----- Task material

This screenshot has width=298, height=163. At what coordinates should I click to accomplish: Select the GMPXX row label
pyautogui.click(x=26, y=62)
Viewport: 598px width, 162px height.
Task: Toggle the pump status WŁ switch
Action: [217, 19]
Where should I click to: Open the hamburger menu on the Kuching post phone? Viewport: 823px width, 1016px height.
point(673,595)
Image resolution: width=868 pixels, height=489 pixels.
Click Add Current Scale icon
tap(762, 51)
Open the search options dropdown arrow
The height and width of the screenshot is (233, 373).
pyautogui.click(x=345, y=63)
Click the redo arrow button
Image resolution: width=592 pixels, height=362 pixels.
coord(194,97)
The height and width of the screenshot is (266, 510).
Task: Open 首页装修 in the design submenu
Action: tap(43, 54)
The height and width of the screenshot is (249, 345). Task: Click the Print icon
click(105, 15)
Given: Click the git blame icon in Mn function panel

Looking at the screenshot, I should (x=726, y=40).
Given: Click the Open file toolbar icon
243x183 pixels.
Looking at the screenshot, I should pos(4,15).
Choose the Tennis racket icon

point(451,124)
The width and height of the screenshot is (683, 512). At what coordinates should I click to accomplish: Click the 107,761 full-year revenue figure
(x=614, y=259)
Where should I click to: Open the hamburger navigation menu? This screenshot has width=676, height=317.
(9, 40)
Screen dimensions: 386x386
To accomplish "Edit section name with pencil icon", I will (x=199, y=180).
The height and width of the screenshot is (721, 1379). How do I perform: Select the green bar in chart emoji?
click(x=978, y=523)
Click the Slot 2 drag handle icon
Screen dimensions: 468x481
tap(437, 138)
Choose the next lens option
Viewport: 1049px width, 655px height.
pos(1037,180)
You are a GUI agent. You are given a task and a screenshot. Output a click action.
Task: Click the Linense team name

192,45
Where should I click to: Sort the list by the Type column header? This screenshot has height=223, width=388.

----------

What this task involves
Work through the records line by line, and once you reach the final line, report only how many held "arrow".

Expected answer
2